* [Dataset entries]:

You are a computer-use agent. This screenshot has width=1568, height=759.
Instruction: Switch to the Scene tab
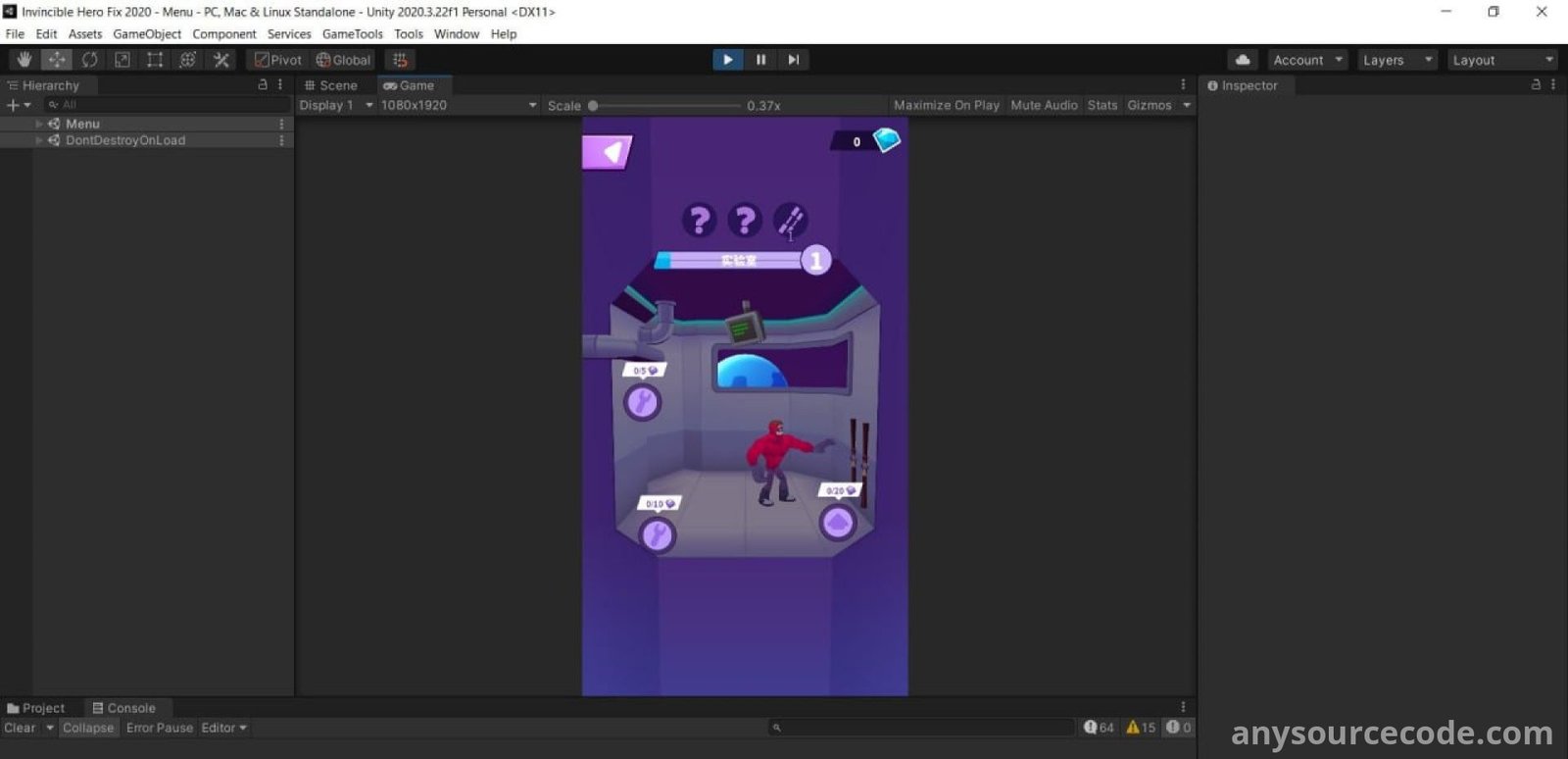click(331, 85)
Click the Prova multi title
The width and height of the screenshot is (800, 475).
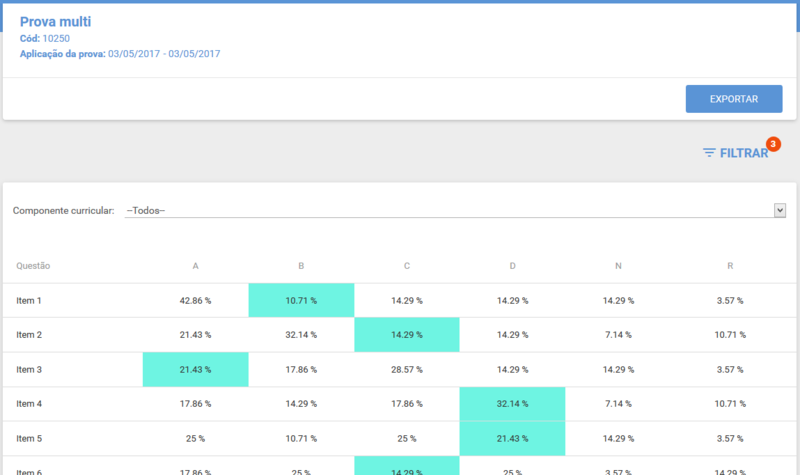click(x=56, y=21)
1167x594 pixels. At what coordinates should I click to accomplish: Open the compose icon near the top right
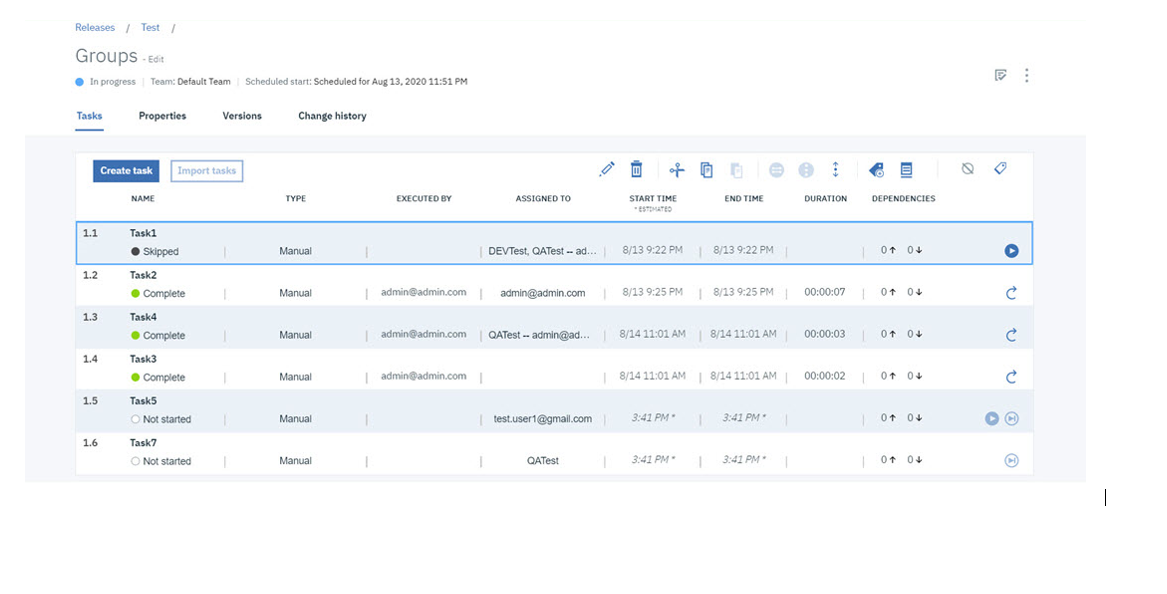click(1001, 74)
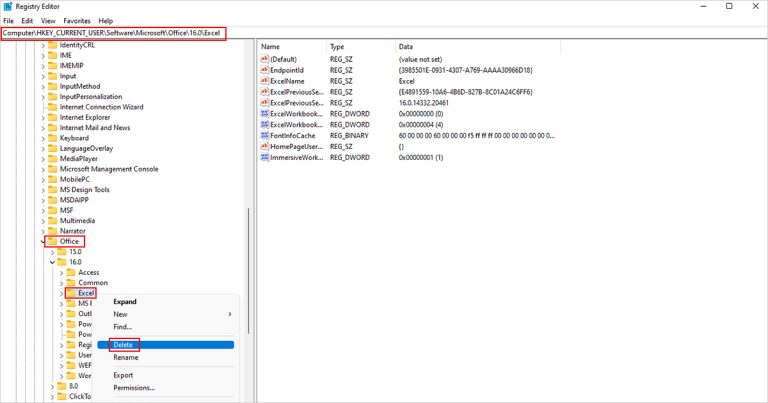
Task: Collapse the 16.0 key node
Action: [x=52, y=262]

* [Work to complete]:
Return all of the entries word for word, but omit the pictures.

* [Reply to the exercise]:
You are a computer-use agent. This screenshot has width=1568, height=759.
Instruction: Switch to the Scene tab
click(331, 85)
Click the Prova multi title
The width and height of the screenshot is (800, 475).
click(x=56, y=21)
1167x594 pixels. At what coordinates should I click to accomplish: Open the compose icon near the top right
click(1001, 74)
Task: Collapse the 16.0 key node
Action: [x=52, y=262]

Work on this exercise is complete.